**EXERCISE DESCRIPTION:** Which lines below contain the word "Visit"? Return each of them in full.
═══ SUPPLIED DATA
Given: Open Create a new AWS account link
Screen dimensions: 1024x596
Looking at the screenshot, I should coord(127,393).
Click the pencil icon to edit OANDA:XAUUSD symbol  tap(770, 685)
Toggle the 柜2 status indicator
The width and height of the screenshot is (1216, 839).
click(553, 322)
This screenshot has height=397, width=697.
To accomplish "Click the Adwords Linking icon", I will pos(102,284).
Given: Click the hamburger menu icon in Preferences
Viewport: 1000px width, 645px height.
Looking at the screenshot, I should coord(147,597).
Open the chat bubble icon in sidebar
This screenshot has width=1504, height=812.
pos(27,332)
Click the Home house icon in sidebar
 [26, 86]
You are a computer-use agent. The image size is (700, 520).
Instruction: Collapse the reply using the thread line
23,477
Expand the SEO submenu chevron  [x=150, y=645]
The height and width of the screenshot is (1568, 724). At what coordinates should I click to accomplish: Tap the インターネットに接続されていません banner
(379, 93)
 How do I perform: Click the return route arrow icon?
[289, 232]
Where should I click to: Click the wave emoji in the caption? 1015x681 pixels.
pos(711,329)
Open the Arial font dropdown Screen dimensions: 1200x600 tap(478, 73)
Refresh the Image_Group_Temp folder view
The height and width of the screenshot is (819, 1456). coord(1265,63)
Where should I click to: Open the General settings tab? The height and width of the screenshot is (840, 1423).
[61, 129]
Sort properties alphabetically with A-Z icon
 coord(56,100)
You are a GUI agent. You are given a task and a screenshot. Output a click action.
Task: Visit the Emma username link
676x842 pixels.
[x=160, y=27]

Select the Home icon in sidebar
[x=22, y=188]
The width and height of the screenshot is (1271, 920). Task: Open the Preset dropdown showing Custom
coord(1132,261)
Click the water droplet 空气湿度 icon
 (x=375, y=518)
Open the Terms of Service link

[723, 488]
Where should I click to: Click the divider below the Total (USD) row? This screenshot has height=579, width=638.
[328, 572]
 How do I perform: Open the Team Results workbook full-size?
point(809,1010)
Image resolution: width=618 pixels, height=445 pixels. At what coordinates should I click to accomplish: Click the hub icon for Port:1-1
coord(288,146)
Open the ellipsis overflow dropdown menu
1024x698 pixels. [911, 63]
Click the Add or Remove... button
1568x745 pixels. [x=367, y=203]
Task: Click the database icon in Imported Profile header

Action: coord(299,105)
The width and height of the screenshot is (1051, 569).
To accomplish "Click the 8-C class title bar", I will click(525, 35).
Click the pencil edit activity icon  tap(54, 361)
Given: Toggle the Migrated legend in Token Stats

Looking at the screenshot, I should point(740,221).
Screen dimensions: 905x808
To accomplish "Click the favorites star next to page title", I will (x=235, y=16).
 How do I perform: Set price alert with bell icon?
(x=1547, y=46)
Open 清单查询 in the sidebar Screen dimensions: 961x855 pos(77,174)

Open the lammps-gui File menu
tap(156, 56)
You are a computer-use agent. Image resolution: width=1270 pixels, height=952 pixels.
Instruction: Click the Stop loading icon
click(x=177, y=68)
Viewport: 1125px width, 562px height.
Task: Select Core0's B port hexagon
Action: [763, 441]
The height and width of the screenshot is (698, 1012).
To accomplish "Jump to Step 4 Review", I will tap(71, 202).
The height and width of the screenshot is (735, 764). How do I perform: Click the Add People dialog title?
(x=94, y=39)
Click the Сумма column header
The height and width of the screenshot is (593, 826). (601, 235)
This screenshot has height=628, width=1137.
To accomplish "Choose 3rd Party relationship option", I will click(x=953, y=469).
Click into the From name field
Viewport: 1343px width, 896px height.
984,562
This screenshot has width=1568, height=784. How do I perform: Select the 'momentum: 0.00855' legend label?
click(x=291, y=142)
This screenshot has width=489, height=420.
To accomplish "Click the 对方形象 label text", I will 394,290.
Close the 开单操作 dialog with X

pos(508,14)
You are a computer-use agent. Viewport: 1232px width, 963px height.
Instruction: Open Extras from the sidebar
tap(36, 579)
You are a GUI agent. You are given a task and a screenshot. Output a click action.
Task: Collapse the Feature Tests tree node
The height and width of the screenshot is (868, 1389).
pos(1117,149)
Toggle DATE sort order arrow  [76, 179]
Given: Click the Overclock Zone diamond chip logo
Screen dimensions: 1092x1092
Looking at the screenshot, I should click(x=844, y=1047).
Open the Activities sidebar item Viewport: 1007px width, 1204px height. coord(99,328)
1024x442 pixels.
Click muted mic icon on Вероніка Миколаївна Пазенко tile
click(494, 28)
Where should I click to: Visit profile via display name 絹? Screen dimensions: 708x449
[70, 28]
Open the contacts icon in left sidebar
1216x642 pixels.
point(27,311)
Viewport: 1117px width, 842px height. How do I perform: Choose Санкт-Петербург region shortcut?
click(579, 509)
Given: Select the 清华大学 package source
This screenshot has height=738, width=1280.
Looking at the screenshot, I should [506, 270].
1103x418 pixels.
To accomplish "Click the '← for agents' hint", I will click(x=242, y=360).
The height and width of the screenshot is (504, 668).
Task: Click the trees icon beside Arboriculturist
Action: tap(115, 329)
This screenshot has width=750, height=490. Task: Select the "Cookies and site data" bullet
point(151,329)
══════
**SOLUTION:**
Task: Visit the Emma username link
Where should I click to: Visit profile via display name 絹? Screen dimensions: 708x449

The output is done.